Do you consider yourself friendly? Thrifty? Financially sophisticated? Gulp! I answered, “Yes” to all three. Yikes! If you answered yes to any of these questions, then according to the latest surveys, you are more likely to be defrauded by today’s modern scams because you may give strangers the benefit of the doubt, are more enticed by bargains and are comfortable moving larger amounts of money around. If you are getting on in years, living on a fixed income, and looking for other ways to put food on the table, then you are more than prone to being drawn in by a forex fraudster than ever before.
It is not new news that the elderly are more often than not susceptible to the siren call of the conman. Security professionals and behavioral psychologists have studied this phenomenon, and the sad commentary is that we tend to be more trusting later in life. Our various protection centers in the brain wind down. Scammers understand this situation well, and from a greed perspective, older adults are rightly targeted because they hold the majority of wealth in every country on the planet.
Why are older adults so prone to clever scams later in life?
There have been countless studies that have focused on this very question, but until the advent of Functional Magnetic Resonance Imaging (fMRI), very little research was able to pinpoint what exactly was going on in our brains when stimulated by external influences. There have been a number of studies performed with this powerful, innovative technology across different global markets, and the conclusions are generally the same: “Age-related changes in the brain make it harder to detect suspicious body language and other warning signs that people may be untrustworthy.”

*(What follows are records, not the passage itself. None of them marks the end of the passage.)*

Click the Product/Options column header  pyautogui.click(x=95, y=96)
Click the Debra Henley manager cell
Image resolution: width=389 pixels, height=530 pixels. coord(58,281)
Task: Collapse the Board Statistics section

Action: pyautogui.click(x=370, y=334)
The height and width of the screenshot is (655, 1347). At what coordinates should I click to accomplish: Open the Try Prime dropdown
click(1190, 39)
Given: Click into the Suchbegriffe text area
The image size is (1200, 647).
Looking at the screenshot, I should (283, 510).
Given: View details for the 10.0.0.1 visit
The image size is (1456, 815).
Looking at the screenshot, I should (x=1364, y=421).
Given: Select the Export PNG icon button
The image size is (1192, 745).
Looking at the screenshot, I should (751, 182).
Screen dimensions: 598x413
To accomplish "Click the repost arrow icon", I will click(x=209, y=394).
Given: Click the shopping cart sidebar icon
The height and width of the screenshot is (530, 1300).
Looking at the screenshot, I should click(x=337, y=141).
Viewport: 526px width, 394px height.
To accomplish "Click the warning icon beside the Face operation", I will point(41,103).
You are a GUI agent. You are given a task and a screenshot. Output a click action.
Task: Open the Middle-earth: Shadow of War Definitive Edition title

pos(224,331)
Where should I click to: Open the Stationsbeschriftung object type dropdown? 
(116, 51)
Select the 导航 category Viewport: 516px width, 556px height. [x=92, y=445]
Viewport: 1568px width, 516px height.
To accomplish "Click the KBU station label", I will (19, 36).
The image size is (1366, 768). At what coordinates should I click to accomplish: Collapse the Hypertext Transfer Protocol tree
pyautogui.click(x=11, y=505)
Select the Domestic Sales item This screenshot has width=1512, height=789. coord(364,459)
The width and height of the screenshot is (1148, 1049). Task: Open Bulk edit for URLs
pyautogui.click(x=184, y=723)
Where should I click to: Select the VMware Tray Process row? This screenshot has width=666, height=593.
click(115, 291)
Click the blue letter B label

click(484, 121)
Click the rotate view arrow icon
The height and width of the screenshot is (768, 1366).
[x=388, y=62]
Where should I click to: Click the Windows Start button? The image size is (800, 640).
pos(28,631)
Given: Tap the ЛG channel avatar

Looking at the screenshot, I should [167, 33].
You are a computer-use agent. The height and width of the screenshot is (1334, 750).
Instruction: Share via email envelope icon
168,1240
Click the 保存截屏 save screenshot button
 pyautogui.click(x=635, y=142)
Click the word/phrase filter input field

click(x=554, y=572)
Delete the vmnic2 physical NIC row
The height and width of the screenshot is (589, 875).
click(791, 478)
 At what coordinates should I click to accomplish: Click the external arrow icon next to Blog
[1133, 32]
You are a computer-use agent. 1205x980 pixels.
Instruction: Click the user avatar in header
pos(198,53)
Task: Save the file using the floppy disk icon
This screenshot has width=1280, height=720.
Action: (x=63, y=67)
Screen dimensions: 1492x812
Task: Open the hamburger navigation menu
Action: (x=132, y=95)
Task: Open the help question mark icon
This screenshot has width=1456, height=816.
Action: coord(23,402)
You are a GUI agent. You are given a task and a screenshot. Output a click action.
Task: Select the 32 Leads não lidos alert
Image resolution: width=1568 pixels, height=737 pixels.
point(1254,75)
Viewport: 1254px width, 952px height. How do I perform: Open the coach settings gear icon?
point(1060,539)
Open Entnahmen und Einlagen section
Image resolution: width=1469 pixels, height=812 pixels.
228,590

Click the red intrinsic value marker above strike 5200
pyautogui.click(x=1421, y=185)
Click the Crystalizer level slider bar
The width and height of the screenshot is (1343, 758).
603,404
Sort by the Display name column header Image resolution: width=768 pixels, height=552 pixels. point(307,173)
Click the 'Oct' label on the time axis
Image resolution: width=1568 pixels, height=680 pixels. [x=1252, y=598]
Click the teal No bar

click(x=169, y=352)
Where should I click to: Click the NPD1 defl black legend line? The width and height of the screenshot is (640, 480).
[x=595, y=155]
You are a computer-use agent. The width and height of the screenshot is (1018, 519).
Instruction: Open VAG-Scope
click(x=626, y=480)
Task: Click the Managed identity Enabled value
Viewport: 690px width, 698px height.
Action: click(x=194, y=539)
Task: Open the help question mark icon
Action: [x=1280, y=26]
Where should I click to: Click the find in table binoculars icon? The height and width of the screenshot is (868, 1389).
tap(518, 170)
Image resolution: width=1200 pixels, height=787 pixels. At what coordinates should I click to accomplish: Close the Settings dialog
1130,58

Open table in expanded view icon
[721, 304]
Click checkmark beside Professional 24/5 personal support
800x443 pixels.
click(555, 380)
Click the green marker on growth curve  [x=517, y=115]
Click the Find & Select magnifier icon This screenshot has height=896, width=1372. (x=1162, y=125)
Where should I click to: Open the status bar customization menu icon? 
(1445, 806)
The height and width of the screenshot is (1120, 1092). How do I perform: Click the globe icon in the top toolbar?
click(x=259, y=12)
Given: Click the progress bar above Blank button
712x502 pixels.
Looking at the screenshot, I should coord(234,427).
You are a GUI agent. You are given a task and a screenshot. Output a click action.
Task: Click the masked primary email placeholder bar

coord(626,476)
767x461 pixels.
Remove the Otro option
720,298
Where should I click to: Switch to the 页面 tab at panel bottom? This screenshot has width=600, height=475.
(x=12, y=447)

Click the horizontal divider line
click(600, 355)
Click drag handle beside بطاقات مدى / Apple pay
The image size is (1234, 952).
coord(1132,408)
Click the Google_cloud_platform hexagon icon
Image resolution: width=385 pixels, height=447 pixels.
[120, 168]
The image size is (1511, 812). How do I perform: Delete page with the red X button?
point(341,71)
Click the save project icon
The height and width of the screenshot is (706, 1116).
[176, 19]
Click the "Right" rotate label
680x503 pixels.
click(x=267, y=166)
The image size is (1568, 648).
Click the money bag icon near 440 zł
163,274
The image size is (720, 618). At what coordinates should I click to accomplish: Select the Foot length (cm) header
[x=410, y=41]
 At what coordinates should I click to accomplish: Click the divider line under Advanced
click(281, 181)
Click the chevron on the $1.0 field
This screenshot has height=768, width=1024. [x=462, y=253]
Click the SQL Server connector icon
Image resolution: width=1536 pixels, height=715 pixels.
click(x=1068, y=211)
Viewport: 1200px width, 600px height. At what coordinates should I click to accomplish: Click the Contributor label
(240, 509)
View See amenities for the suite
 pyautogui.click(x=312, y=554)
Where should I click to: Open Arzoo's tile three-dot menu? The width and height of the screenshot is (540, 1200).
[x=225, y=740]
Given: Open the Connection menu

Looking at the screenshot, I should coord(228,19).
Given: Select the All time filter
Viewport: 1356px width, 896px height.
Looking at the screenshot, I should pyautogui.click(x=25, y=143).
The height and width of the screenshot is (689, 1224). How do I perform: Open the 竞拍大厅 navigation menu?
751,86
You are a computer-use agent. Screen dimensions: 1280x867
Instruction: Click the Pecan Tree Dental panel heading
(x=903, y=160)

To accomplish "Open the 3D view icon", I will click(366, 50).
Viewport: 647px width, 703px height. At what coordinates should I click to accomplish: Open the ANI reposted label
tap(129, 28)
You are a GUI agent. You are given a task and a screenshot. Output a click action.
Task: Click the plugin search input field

The study involved a group of young and old adults reviewing several pictures of faces, each designed to appear trustworthy or not. The fMRI brain scans monitored the activity of the anterior insula, an area of the brain that researchers claimed is used primarily for assessing risk. For younger adults, the anterior insula was highly active, while activity in older adults was muted or almost non-existent. Further study has revealed that, as we age, the brain has a diminished capacity to process negative stimuli, which can be helpful in some areas of life, but not when the conman comes calling.
If we have problems detecting a potential fraud when it is physically staring at us, then what can we do when the thief uses the anonymity of the Internet to gain our trust? The fact remains that forex brokers and marketing agents have gotten more aggressive of late when offering tempting bonuses or brilliant software that offers instant forex wealth overnight. Add to this mix the ever-growing list of offshore processors, especially in the field of binary options, the advent of clone websites, and PC malware that will report back login and password information, and you have a recipe for fraud at every turn.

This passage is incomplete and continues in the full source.